Seven Days in Rio is a clever, literate, not infrequently laugh-out-loud odyssey undertaken by a middle-aged, culturally informed Jewish accountant from New York who goes to Rio, the alleged sex capital of the world, as a sex tourist. He keeps missing out on culminations, however, because of his ruminations—mainly revisiting teenage guilt at having angered his mother when she discovered tight jeans in his closet (he goes to Rio wearing a Brooks Brothers suit, from its 1818 collection). How serendipitous that the hotel where he is staying is also holding a psychoanalytic convention.

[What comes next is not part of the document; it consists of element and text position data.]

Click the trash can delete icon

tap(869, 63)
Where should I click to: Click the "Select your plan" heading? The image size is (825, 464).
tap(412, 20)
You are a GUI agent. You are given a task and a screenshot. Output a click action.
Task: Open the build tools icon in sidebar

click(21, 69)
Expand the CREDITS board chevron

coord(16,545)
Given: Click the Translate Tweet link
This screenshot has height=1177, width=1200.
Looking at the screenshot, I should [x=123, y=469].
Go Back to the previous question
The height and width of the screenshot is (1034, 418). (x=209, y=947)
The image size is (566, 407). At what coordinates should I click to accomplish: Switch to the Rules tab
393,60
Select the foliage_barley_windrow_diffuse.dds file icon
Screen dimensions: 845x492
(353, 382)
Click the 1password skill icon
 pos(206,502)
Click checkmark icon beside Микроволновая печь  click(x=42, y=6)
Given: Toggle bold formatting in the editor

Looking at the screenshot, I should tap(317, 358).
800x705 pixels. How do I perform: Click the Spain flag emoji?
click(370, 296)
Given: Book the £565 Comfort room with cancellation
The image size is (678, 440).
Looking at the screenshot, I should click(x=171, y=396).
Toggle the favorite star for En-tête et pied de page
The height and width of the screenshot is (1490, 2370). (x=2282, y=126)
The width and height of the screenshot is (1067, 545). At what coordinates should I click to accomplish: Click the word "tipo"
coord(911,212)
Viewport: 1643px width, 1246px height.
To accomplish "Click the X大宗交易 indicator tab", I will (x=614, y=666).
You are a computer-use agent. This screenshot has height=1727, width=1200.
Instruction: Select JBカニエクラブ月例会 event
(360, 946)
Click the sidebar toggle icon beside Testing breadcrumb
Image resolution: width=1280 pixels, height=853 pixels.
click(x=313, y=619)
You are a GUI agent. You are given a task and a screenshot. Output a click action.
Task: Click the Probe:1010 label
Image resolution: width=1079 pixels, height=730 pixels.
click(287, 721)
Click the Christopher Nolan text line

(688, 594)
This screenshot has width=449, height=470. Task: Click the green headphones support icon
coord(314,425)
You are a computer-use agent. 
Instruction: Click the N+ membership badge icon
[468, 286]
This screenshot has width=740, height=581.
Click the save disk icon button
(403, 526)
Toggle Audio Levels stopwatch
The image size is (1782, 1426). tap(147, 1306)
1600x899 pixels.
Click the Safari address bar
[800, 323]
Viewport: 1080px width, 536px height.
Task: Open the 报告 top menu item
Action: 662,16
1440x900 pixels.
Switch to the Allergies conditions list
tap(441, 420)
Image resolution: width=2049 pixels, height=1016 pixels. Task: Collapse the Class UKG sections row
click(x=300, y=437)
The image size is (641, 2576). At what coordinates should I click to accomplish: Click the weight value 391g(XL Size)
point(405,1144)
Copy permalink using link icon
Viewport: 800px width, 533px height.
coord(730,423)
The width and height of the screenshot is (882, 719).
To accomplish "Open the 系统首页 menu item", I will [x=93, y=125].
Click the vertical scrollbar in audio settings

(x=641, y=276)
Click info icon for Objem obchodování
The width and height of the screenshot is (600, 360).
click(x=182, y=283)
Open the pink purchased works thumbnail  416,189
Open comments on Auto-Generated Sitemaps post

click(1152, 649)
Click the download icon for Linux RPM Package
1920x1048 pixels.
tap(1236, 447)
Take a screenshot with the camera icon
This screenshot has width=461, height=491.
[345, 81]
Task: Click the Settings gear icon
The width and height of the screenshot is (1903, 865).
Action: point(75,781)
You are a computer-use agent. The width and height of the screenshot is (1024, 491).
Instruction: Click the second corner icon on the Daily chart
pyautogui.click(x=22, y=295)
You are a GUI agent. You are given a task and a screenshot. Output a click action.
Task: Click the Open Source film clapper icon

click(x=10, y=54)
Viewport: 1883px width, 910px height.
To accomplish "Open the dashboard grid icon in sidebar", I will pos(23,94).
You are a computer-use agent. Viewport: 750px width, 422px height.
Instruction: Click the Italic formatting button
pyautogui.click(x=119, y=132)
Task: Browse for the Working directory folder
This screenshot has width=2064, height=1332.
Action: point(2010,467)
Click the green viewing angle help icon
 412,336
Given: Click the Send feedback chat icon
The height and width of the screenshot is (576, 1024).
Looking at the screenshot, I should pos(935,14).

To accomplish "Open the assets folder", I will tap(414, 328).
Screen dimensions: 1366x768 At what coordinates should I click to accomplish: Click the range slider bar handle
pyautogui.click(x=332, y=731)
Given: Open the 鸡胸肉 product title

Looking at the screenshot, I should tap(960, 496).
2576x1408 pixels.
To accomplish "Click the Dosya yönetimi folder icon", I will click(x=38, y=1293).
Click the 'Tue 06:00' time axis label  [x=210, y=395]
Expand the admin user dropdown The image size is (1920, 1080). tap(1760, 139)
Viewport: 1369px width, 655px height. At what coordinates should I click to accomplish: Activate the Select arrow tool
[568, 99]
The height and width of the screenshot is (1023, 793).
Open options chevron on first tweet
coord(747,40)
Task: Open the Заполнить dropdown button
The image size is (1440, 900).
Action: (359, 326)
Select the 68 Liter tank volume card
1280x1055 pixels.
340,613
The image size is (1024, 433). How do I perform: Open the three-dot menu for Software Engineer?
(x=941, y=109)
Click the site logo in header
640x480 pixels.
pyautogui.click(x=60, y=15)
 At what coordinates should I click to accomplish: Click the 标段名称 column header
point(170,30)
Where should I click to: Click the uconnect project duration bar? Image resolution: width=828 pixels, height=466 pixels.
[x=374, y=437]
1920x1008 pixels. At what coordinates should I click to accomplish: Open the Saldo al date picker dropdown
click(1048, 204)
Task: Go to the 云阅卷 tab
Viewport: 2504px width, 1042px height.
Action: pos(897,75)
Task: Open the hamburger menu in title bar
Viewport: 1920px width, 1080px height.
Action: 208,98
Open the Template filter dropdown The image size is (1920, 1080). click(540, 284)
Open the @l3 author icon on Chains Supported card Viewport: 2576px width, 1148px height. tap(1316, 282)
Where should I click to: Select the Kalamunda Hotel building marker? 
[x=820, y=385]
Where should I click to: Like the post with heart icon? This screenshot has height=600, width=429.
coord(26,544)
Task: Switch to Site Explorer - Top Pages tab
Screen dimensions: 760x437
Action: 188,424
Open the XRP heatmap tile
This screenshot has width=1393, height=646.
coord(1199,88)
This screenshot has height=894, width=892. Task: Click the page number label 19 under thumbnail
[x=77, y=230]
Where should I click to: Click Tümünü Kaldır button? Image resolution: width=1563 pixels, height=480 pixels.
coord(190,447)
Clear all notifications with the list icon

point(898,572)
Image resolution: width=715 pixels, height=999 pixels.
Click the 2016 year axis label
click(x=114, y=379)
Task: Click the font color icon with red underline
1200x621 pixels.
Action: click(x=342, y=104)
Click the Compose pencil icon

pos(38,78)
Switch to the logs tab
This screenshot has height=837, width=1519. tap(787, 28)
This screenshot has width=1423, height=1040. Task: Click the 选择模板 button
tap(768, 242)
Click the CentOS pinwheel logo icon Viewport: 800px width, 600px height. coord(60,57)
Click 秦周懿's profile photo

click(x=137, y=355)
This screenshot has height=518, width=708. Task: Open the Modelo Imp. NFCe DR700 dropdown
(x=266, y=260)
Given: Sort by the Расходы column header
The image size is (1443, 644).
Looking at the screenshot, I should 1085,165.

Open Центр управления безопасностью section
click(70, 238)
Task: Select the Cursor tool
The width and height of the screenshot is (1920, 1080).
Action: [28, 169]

Although whores are everywhere, freely showing their wares—Ken calls them all “Tiffany” (remember Holly Golightly’s real occupation in Breakfast At Tiffany’s?)—he tells the Copacabana concierge that he wants a sexy girl with all the best features, a request that reminds him “of the way my mother ordered fish over the phone: ‘I want a nice big piece of salmon, not too fancy.’” Meanwhile, he meets a Japanese Tiffany, called China, a Lacanian psychiatrist, who wears no underwear, with whom he falls in lust but who winds up treating him in 50-second Lacanian sessions (saving him time, though not money). Though he acknowledges the oddity of a CPA knowing so much about psychoanalysis, he points out that he’s from New York “and all educated New Yorkers are experts in psychoanalysis, whether they undergo treatment or not.”

His sophistication gets him points, as when he chances upon an aging Tiffany: “Prostitution is the world’s oldest profession, but Rio was home to the world’s oldest prostitutes”—who wants to know if he’s “going out,” hooker lingo that reminds Ken of Noam Chomsky’s “universal grammar. This Tiffany looks to him a bit like Susan Sontag,” but she replies that she’s just a simple woman and doesn’t buy into Sontag’s “whole idea about the autonomy of art.”

Much of the hilarity of Seven Days turns on picking up on the wild references, many to literature, French literary theory and foreign movies. Levy also plays on his own name, noting at one point that a Dr. Francesco Levi from Parma is making a major ballroom presentation on  “Erotomania: The Sequel.” The layering can be delicious, as when Cantor describes China’s mother as someone who “slept with a majority of the members of both houses of Brazil’s parliament, making her the most powerful woman in the country, at least while congress [!] was in session.”

A short book, written as an extended first-person account (no, it’s not autobiographical—Levy’s not even been to Rio), Seven Days never loses its thread even though many Tiffanys come and go, including transsexuals. As for theme, if one must be teased out, the author once remarked in interview that “We’re all sex tourists,” at least in our mind’s eye. Perhaps we’re all patients as well. Certainly a good number of us never tire of writing memoirs about our repressive lives and our often over-the-top attempts to overcome (pun intended).